- _What is required_:
Search the records for lines that contain the word "computer". Copy them all.

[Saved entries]
============================================================

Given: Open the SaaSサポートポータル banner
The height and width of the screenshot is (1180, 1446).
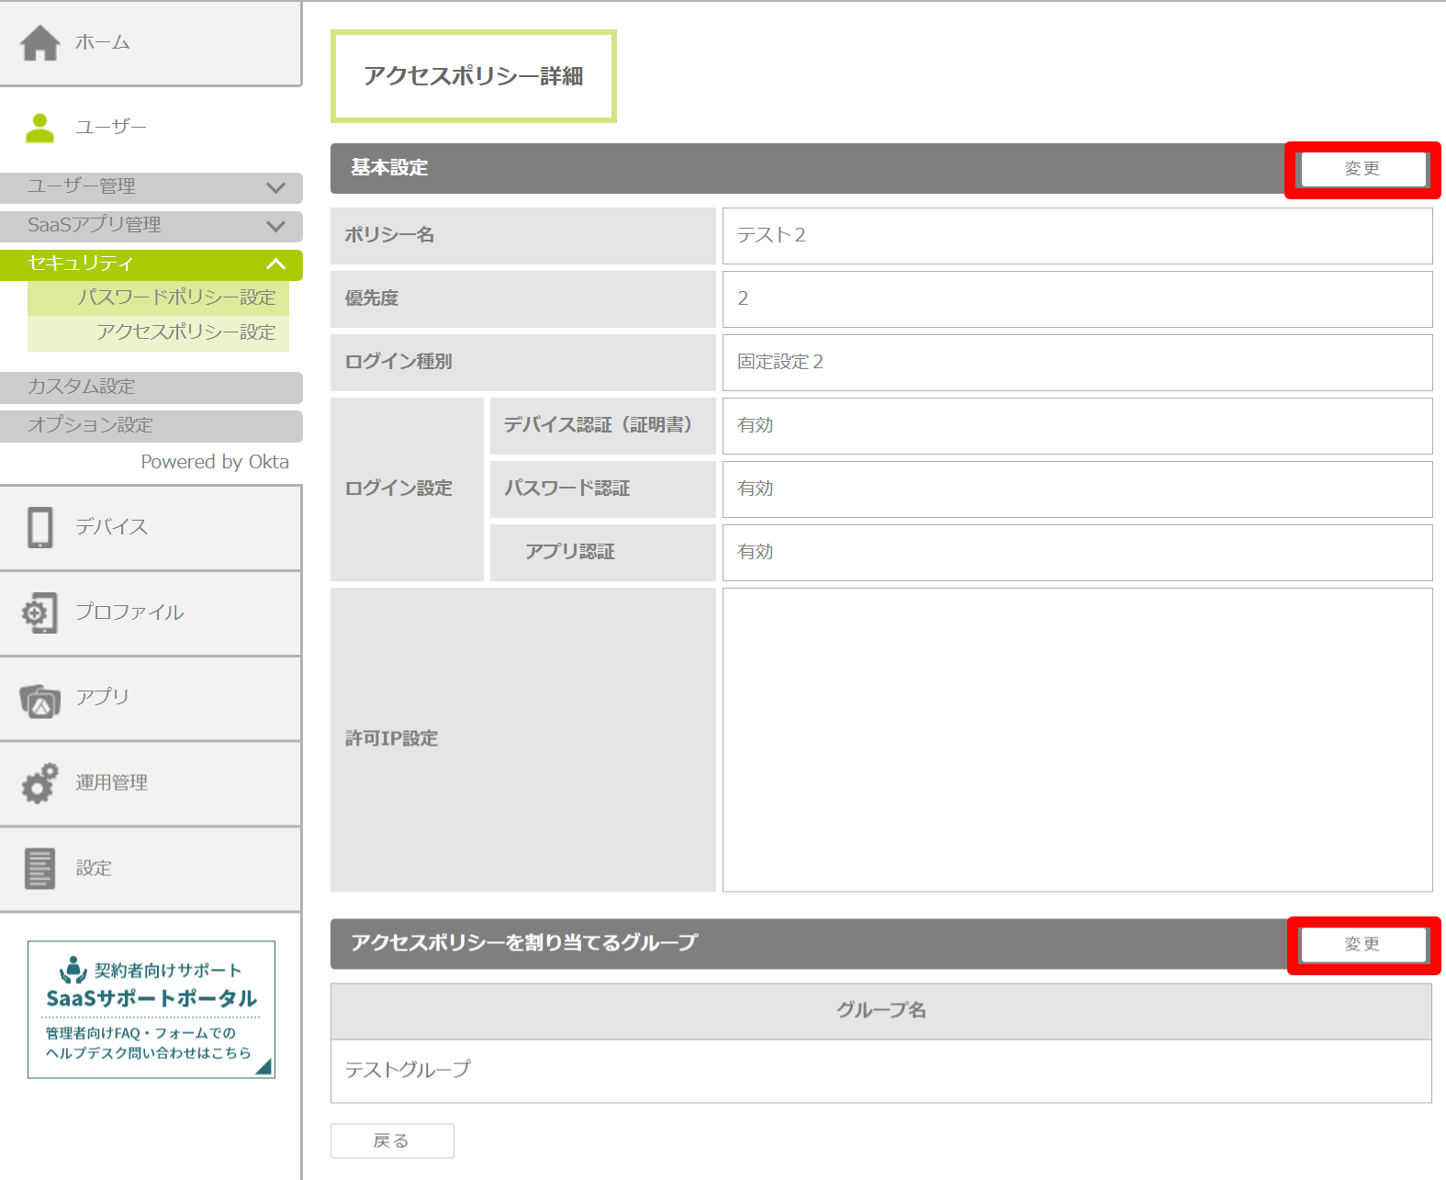Looking at the screenshot, I should pos(151,1009).
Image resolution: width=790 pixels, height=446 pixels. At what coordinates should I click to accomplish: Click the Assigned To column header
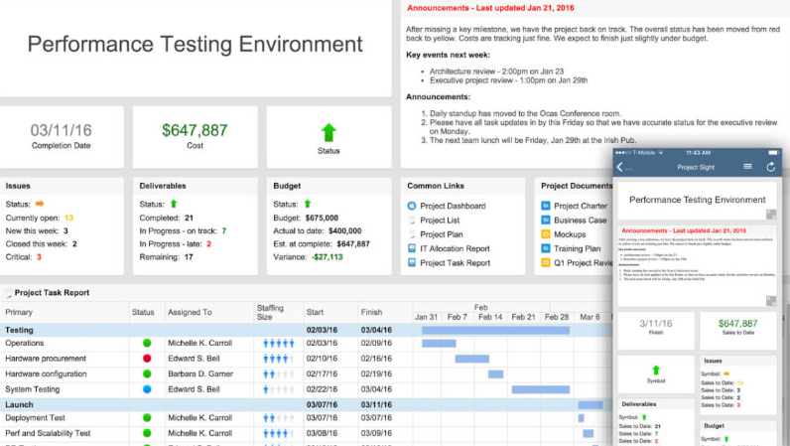pos(189,312)
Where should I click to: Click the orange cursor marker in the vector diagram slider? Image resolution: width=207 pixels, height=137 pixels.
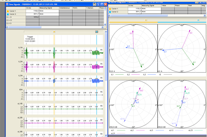point(146,20)
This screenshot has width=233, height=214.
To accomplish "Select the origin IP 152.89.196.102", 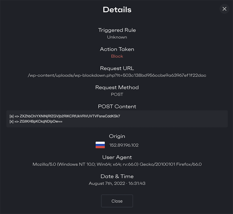I will 124,145.
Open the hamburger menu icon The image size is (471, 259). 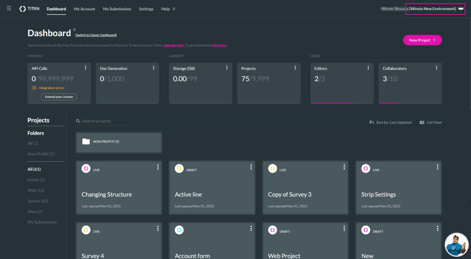pyautogui.click(x=9, y=8)
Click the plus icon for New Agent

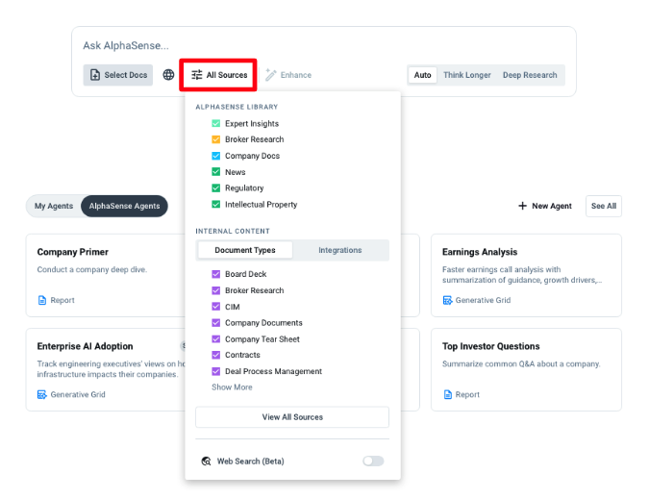tap(522, 206)
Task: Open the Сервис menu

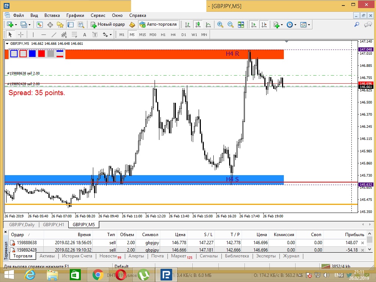Action: click(x=98, y=15)
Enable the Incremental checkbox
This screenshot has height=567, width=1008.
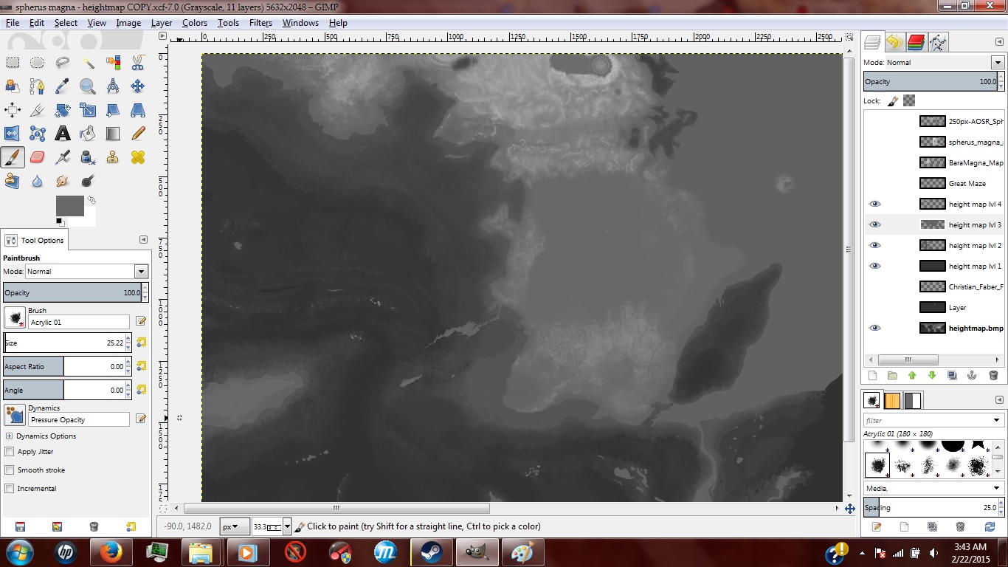click(x=9, y=488)
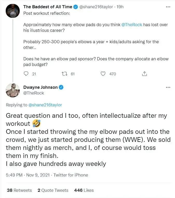View the 38 Retweets list

(19, 190)
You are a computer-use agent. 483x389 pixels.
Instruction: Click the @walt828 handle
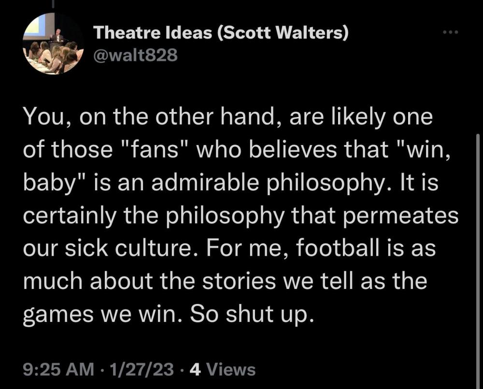(135, 56)

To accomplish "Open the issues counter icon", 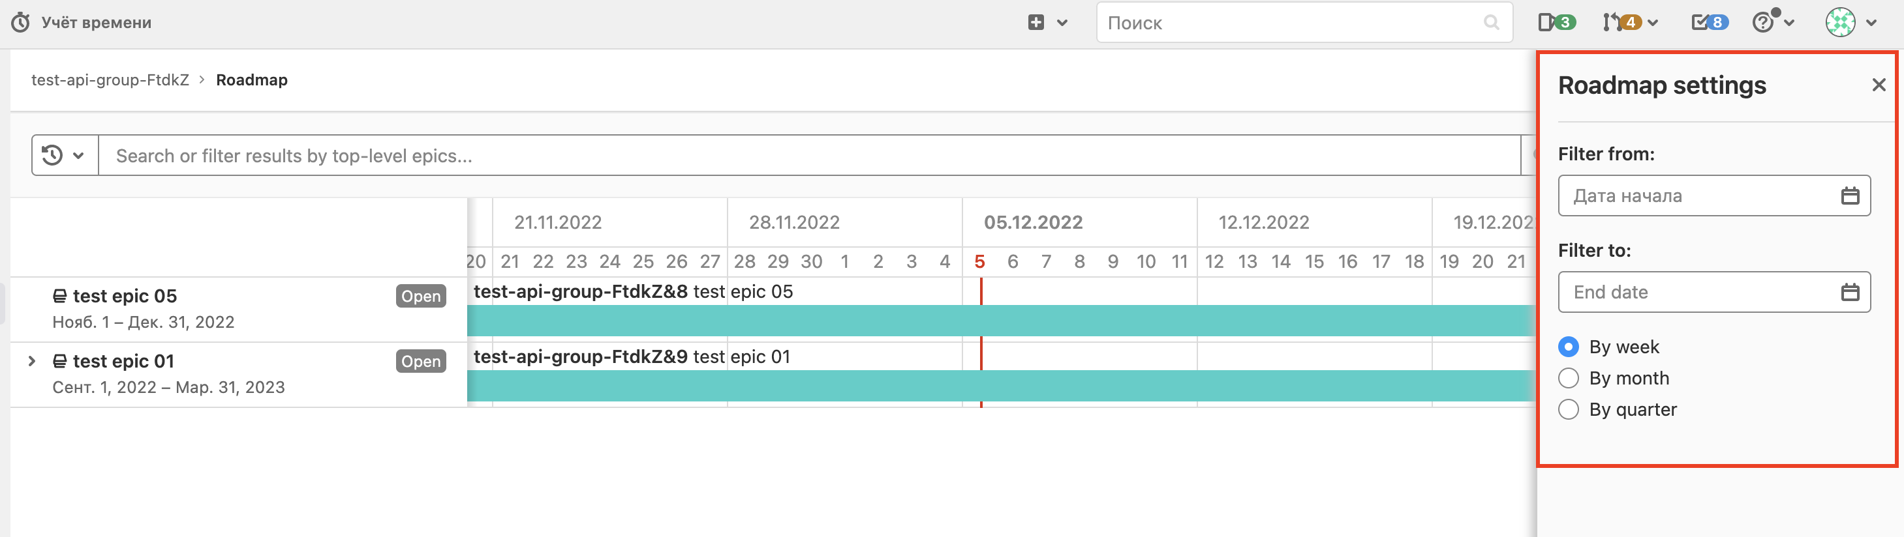I will coord(1556,22).
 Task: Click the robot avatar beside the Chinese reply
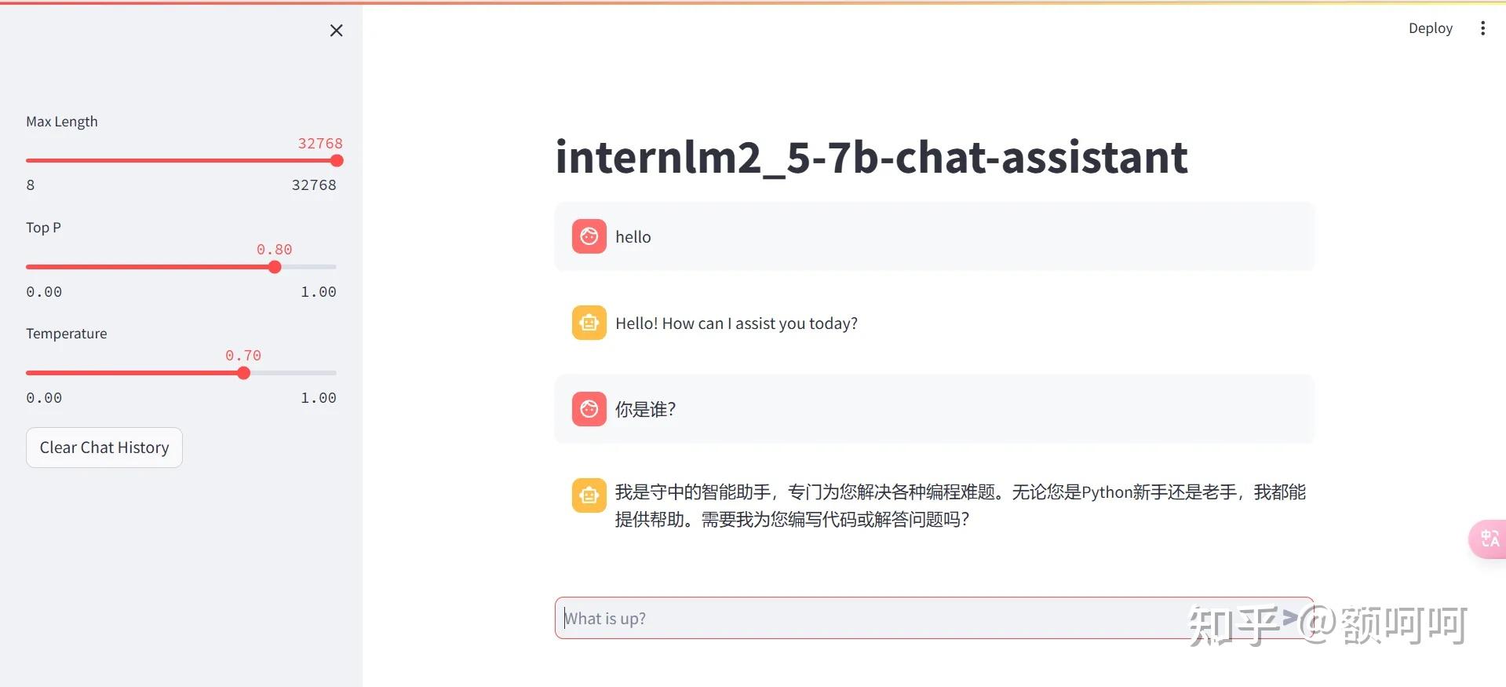[589, 495]
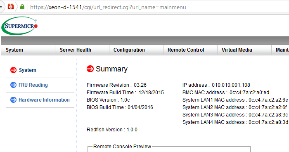Click red arrow icon beside Summary heading
Screen dimensions: 289x152
pos(90,69)
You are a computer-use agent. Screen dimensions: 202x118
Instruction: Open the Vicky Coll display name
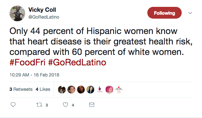click(42, 10)
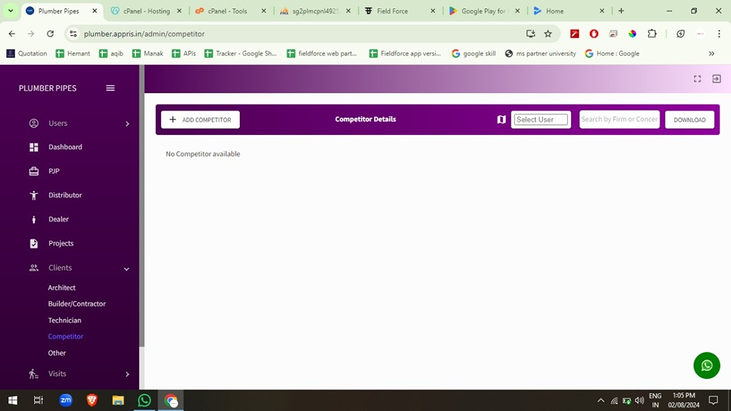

============================================================

- _Problem solution_:
You are a computer-use agent. 483x389 pixels.
You are a computer-use agent. Screen dimensions: 202x118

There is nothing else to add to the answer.